Encontro com Gregório XI
Em maio de 1376, parte com sua brigada para Avignon. Deseja convencer o papa a voltar à Cidade Eterna, negociando a adesão dos florentinos a essa iniciativa. Gregório XI a recebe talvez por simples curiosidade, alertado sobre seus dons de vidência. Em 13 de setembro de 1376, Gregório XI deixa Avignon e empreende por terra e mar uma viagem à embocadura do rio Tibre. Em 17 de janeiro de 1377, o povo romano, encabeçado por Catarina, acolhe seu bispo triunfalmente.
A alegria teria curta duração. A reinstalação romana logo abre uma das mais graves crises de sua longa história : o Grande Cisma do Ocidente. Com a morte do francês Gregório XI, o povo de Roma exige a eleição de um papa italiano. É escolhido o papa Urbano VI em 7 de abril de 1378. Ao cabo de algumas semanas, os cardeais franceses declaram nula a eleição de Urbano. Com apoio do rei da França, Charles V, escolhem como substituto um cardeal francês que adota o nome de Clemente VII e se reinstala em Avignon. O cisma iria durar 40 anos.

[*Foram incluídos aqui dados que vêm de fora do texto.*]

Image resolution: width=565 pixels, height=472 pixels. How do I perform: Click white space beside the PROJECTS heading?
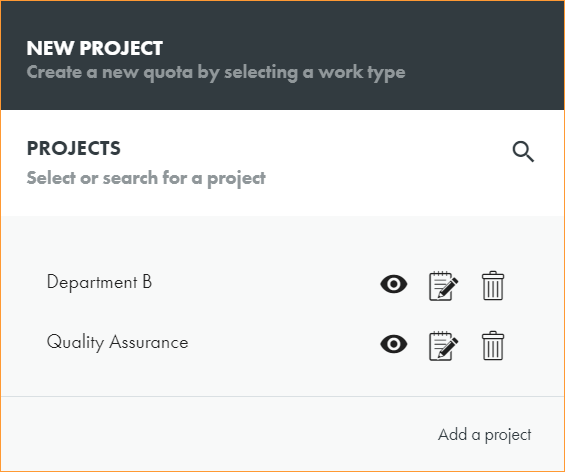point(313,148)
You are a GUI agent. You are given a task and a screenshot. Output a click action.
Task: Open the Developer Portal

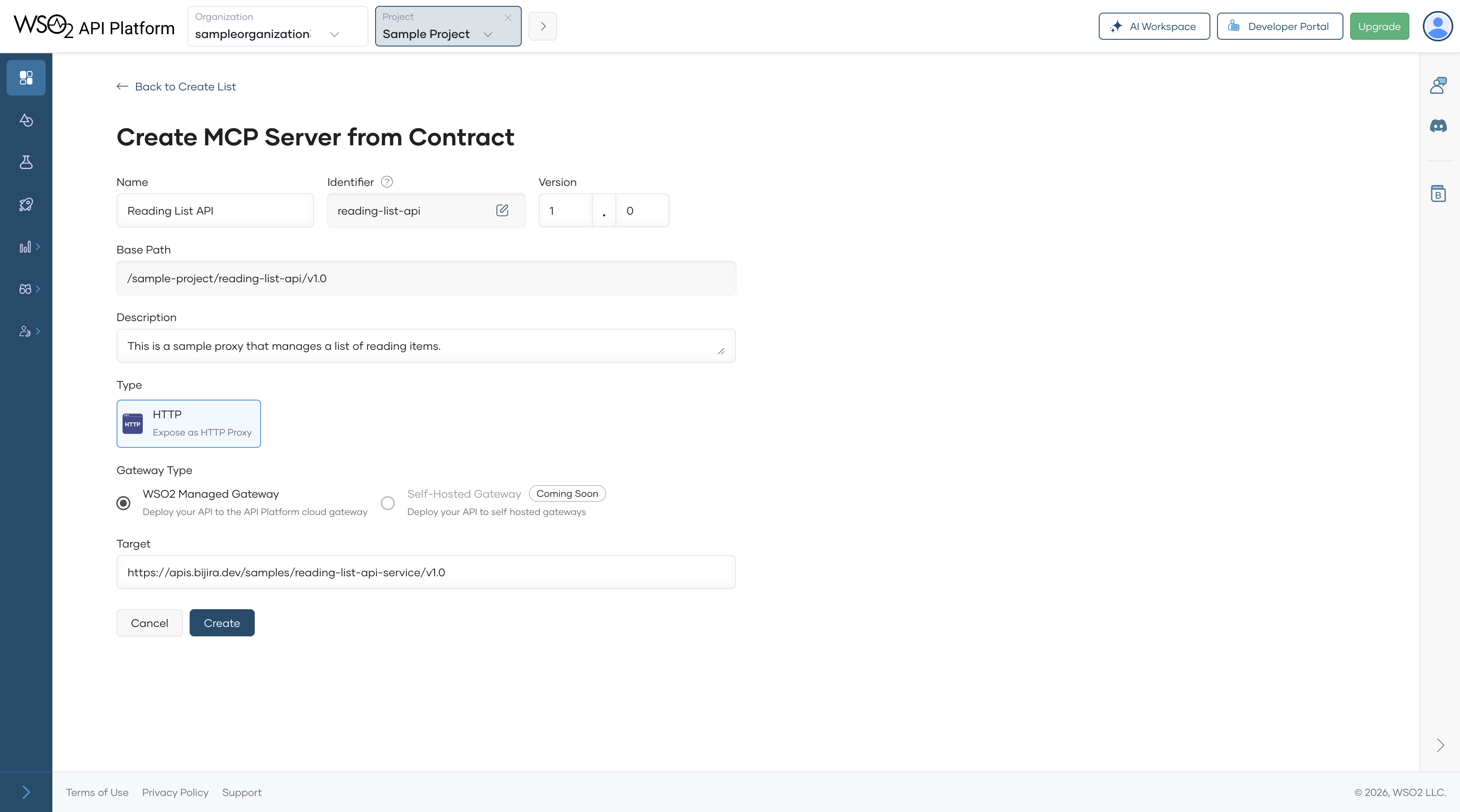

Catarina dedica todas as suas forças para tentar convencer os soberanos europeus da legitimidade de Urbano VI. Instalada em Roma, entre o outono de 1377 e o começo de outono de 1378, dita a sua obra-prima, o Diálogo ou Livro da Doutrina Divina onde reuniu suas intuições místicas e sua experiência espiritual.
Ela falece em 28 de abril de 1380, no domingo anterior à Ascensão. Tivera tempo ainda de se comunicar com Raimundo de Cápua, confiando-lhe o cuidado de conservar o essencial de sua mensagem espiritual, o que abriu o caminho para a canonização de Santa Catarina de Siena pelo papa Pio II em 1461. Declarada padroeira da Itália por Pio XII em 1939, e da Europa por João Paulo II em 1999, ela é igualmente a padroeira de todos os ofícios da comunicação em razão de sua obra epistolar a serviço do papado.